Smashing Machines, Arson, & Violence
Traditional textile workers were not slow to see the threat of machines to their livelihood. Robert Grimshaw intended to install 500 Arkwright water frames in his new factory at Knott Mill in Manchester, but it was burnt to the ground in 1790 after only 30 of the machines had been installed. Arkwright deliberately built his new model factory at Cromford on the River Derwent in Derbyshire, far away from any textile workers for his own safety and that of his machines. He later fortified the factory and even added cannons to its formidable defences. This phenomenon of attacking new machine inventions was not peculiar to Britain. France had experienced a wave of machine smashing by working-class militants from 1789 to 1791. The same tactics would be used by 5,000 German handloom weavers in Silesia in 1844.
In the great manufacturing towns and cities of Yorkshire, Lancashire, Leicestershire, Derbyshire, and Nottinghamshire between 1811 and 1816, a new, more violent protest group emerged, the Luddites. They were named after their mythical leader Ned Luddham, aka Ned Ludd, King Ludd, and General Ned Ludd, "a supposed Leicester stockinger's apprentice who responded to his master's reprimand by taking a hammer to a stocking frame" (Horn, 2005, p146). This was meant to have happened in 1779, and the Ned Ludd name was kept alive in popular memory by using it as a label for someone who protested against authority and technological change.
The Luddite protestors were not really unified as a group but, rather, were working-class people in different areas with the same preoccupations and the same intent to do something about them. The first Luddite outbreak came in Nottinghamshire, with similar copycat attacks then being carried out elsewhere. The Luddites' strategy was often no-holds-barred, and they frequently threatened the factory owners personally. One such threatening letter, sent to a factory owner in Huddersfield, Yorkshire, read:
Information has been given that you are the holder of those detestable shearing frames. I shall send one of my lieutenants with at least 300 men to destroy them and burn your building to ashes ...
(Hepplewhite, 29)
The letter was signed by King Ludd. The Luddites were often good on their threats. They broke into factories, smashing the hated textile machines with hammers.
Revolutionaries or Reactionaries?
Some historians have seen the Luddites as part of a wider revolutionary movement that sought to topple the capitalist establishment. In this period, there certainly were food riots and strikes because of the poor economic conditions for the working classes in general. Sometimes protestors of various motivations did combine with bread rioters, moving on to a nearby factory, for example. As far as E. P. Thomson is concerned: "Luddism was a quasi-insurrectionary movement which continually trembled on the edge of ulterior revolutionary objectives" (Hewitt, 50). Other historians maintain that the Luddites were in no way linked to other protest movements. M. Thomas and P. Holt note the Luddite movement "was more a spasm in the death throes of declining trades than the birth pangs of revolution" (ibid).

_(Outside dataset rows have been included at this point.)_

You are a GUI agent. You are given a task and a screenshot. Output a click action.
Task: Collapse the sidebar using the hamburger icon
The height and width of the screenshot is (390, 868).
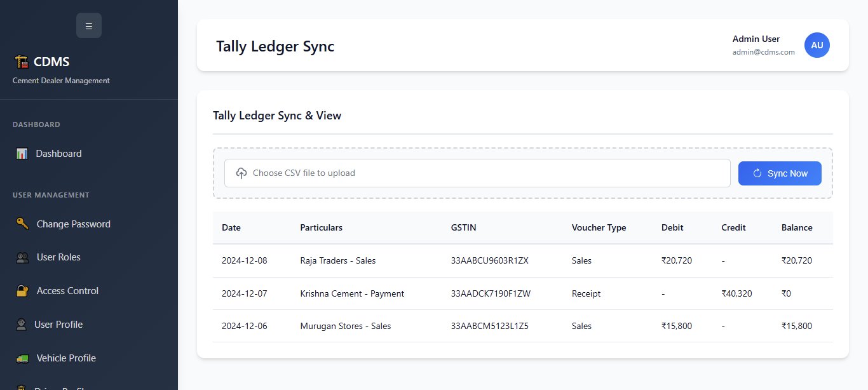(89, 25)
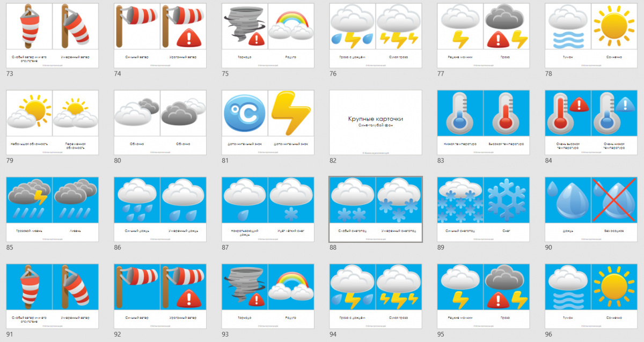Click the title slide 'Крупные карточки'
644x342 pixels.
375,122
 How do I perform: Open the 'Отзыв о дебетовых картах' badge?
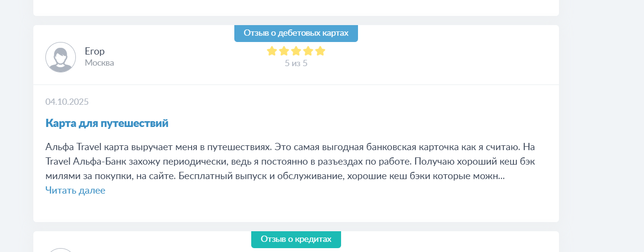click(296, 33)
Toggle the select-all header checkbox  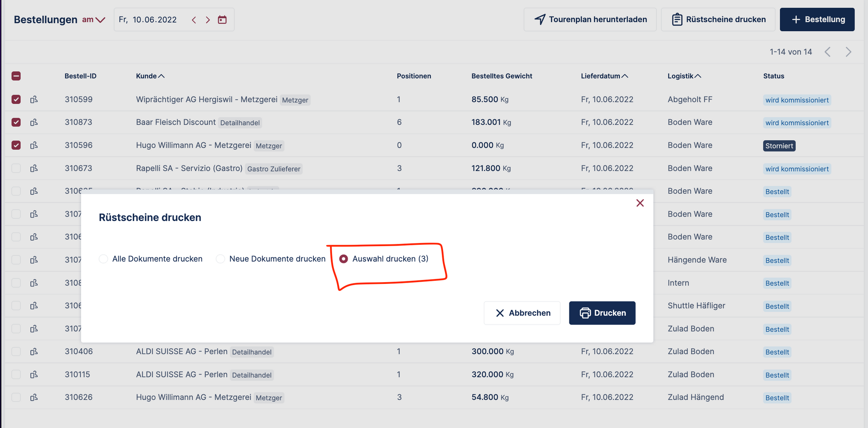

The Luddites were labelled as revolutionaries by some of those in government, but it is well to remember that trade unions were officially banned between 1799 and 1824 in Britain. Textile workers, whether they worked in their own homes or in factories, had no collective representation for often valid grievances, such as wage reductions and poor working conditions. It is likely, then, that some of the Luddites felt they had no other option but to make these grievances heard by attacking property. Some Luddites may have wished to overthrow the established system of employment entirely, but others would have settled, no doubt, for a more balanced system which was not so biased towards owners and capital.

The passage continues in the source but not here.